● **Given instruction**
Copy every row below word for word, leaving out the pictures.

************

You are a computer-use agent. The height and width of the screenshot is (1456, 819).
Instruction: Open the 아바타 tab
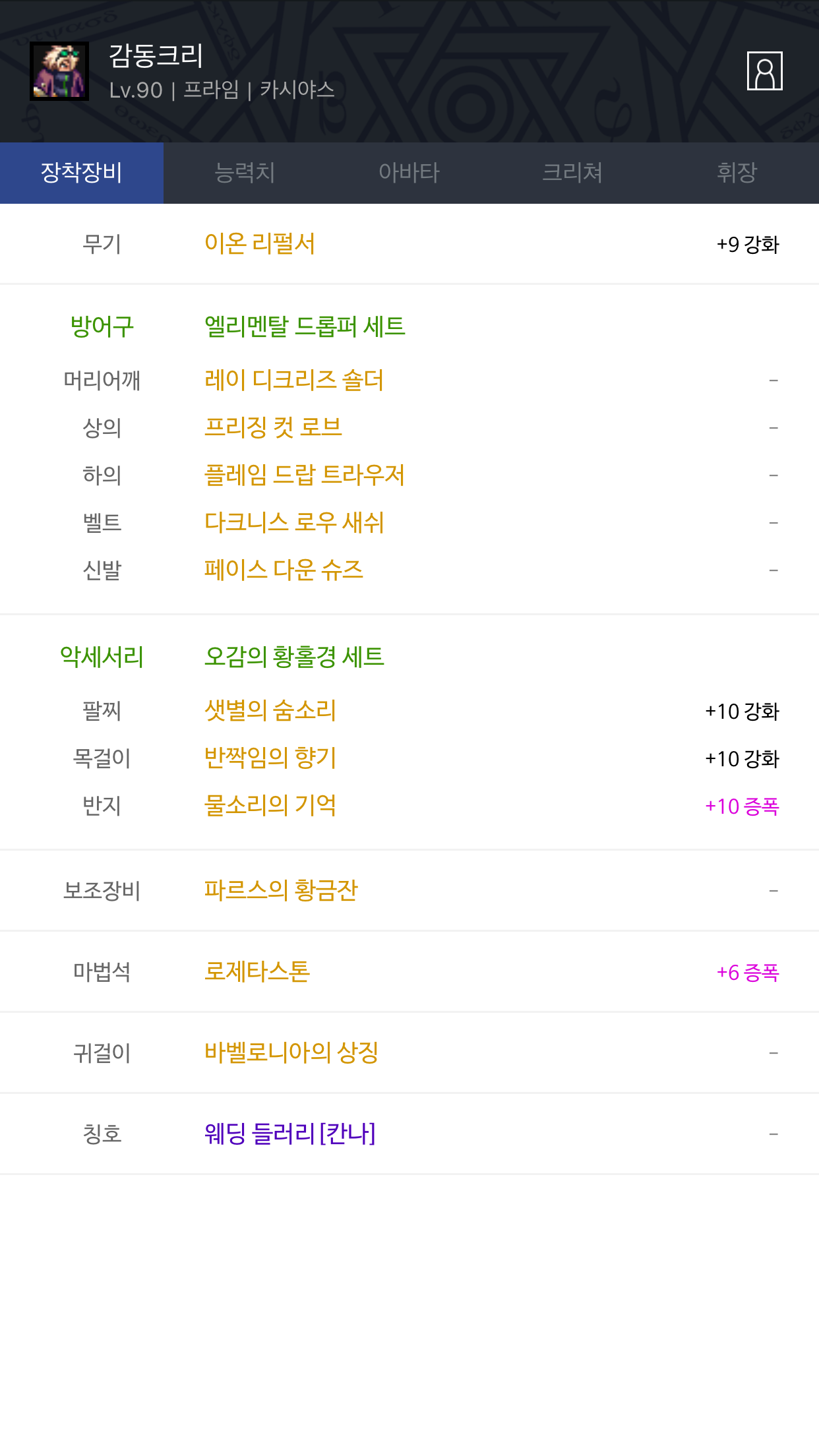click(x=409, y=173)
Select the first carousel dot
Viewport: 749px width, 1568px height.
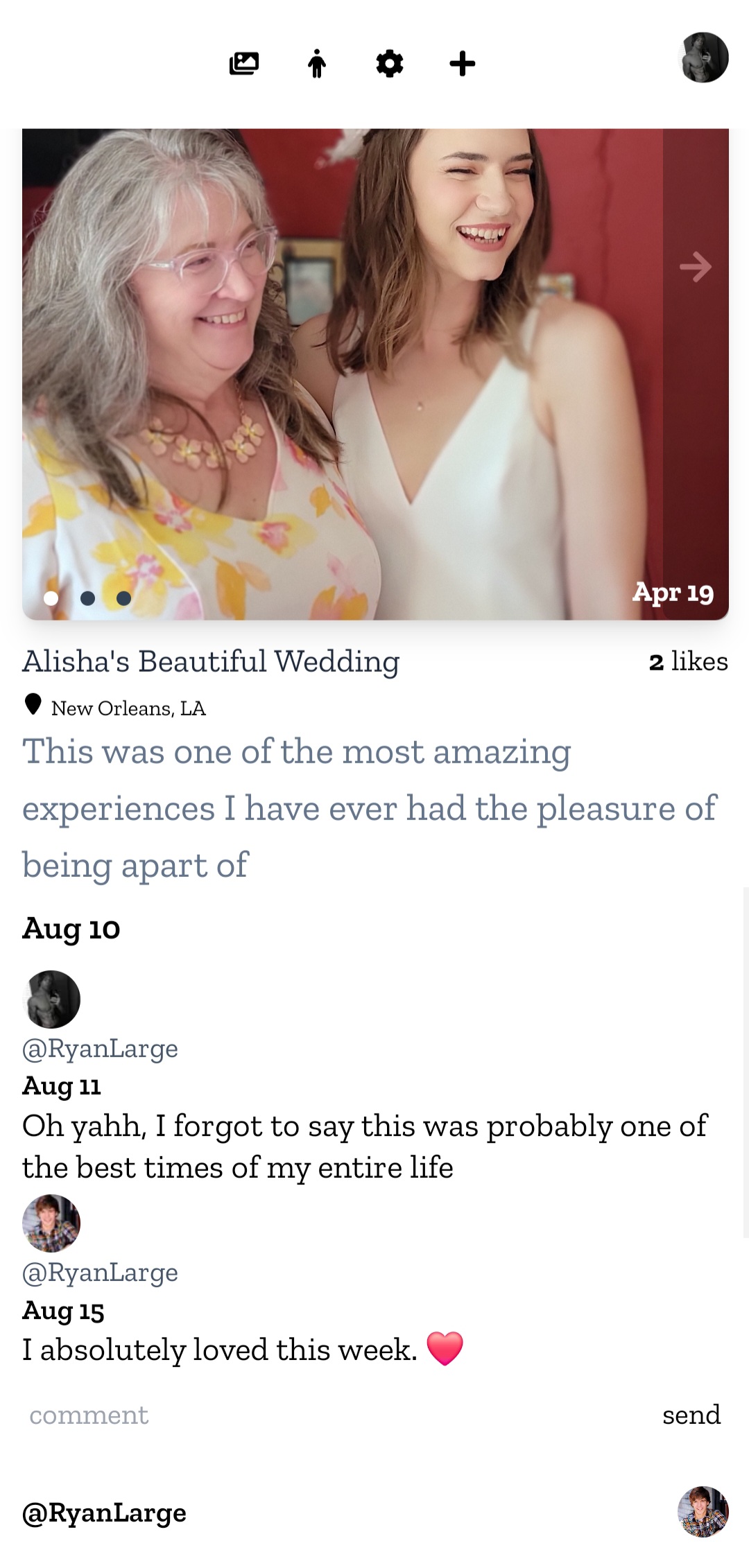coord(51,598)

************

● **Exercise response**
You are a computer-use agent. The height and width of the screenshot is (1456, 819).
Instruction: Open the 아바타 tab
click(x=409, y=173)
Select the first carousel dot
Viewport: 749px width, 1568px height.
coord(51,598)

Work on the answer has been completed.